**Selected excerpt:**
ENISA NIS2 guidance pushes European cyber compliance toward a more operational model
ENISA has published technical implementation guidance for the NIS2 Implementing Regulation, giving digital infrastructure and managed service providers a more practical map for turning legal obligations into concrete security measures.
Summary
ENISA has published technical guidance to support implementation of the NIS2 Implementing Regulation for digital infrastructure and ICT service management sectors. The document is designed to help in-scope organisations translate high-level obligations into practical security measures across areas such as incident handling, business continuity, supply-chain security, cyber hygiene, access control, asset management, cryptography, and effectiveness testing.
What happened
On 26 June 2025, ENISA announced a technical implementation guide intended to support organisations covered by the NIS2 Implementing Regulation. The guidance was developed with the NIS Cooperation Group and the European Commission, with additional feedback gathered through an open consultation with the private sector.
The implementing regulation further elaborates NIS2 cybersecurity requirements for digital infrastructure and ICT service management sectors at EU level. ENISA’s new publication is meant to make those requirements more usable in practice for the entities that have to comply.

**Exercise tasks:**
A – From the NIS2 guidance article, write out the passage from "What happened" up to and including "have to comply.".
B – According to the NIS2 guidance article, why did ENISA publish its technical implementation guide? Answer in one to three sentences.
C – In the NIS2 guidance article, which two bodies did ENISA develop the guidance with?

**Recorded data:**
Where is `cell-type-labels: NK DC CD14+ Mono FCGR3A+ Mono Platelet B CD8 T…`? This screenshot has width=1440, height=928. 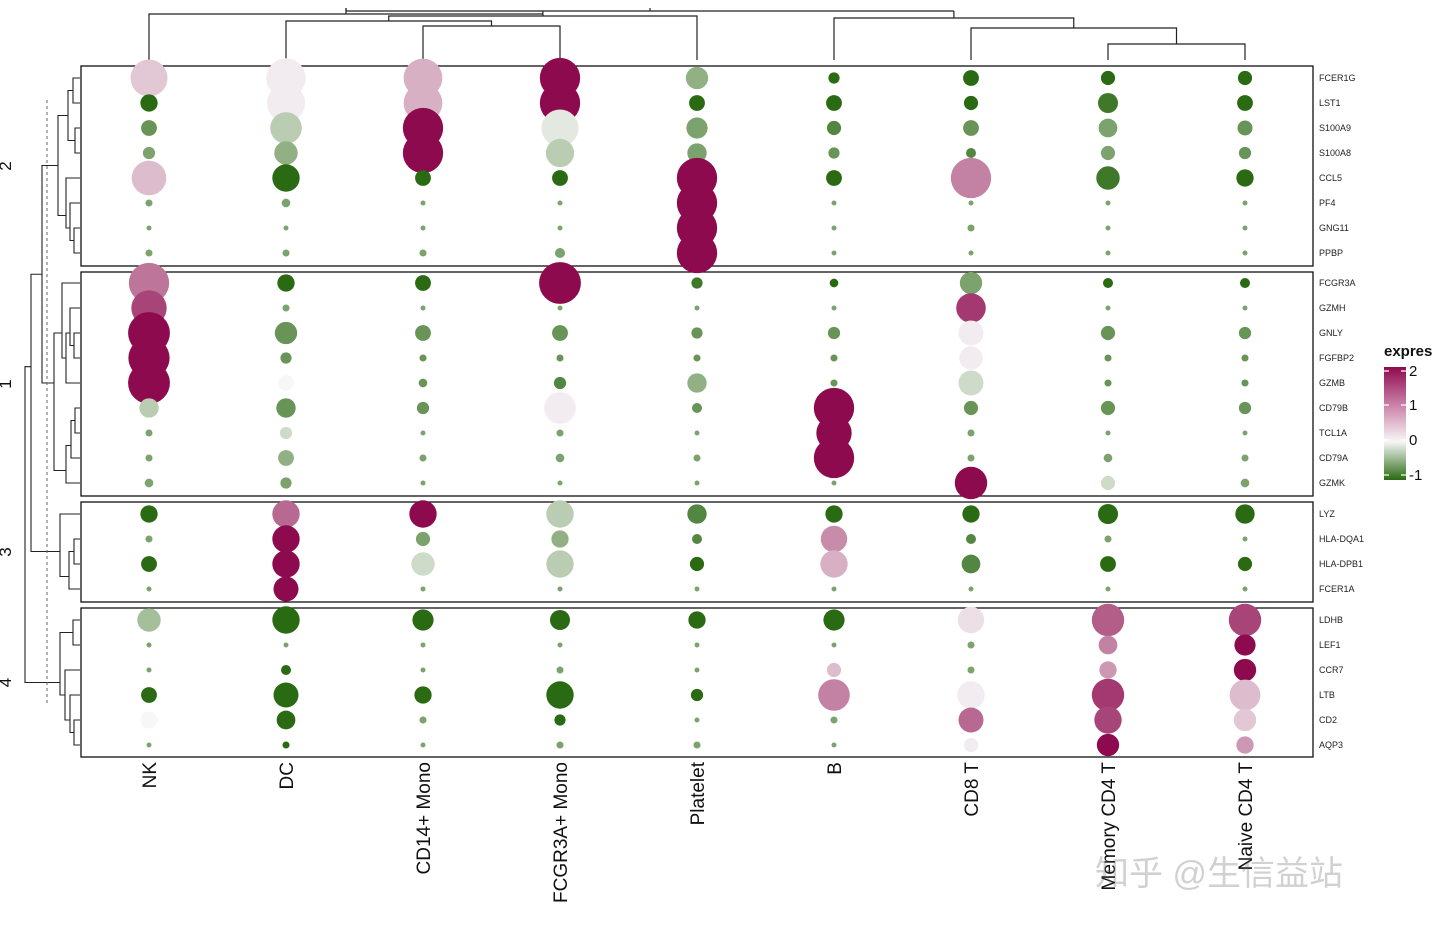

**Responses:**
A –
What happened
On 26 June 2025, ENISA announced a technical implementation guide intended to support organisations covered by the NIS2 Implementing Regulation. The guidance was developed with the NIS Cooperation Group and the European Commission, with additional feedback gathered through an open consultation with the private sector.
The implementing regulation further elaborates NIS2 cybersecurity requirements for digital infrastructure and ICT service management sectors at EU level. ENISA’s new publication is meant to make those requirements more usable in practice for the entities that have to comply.

B – ENISA published the guide to help in-scope organizations translate the high-level obligations of the NIS2 Implementing Regulation into practical security measures. Its aim is to make those requirements more usable in practice for the entities that have to comply.

C – The NIS Cooperation Group and the European Commission.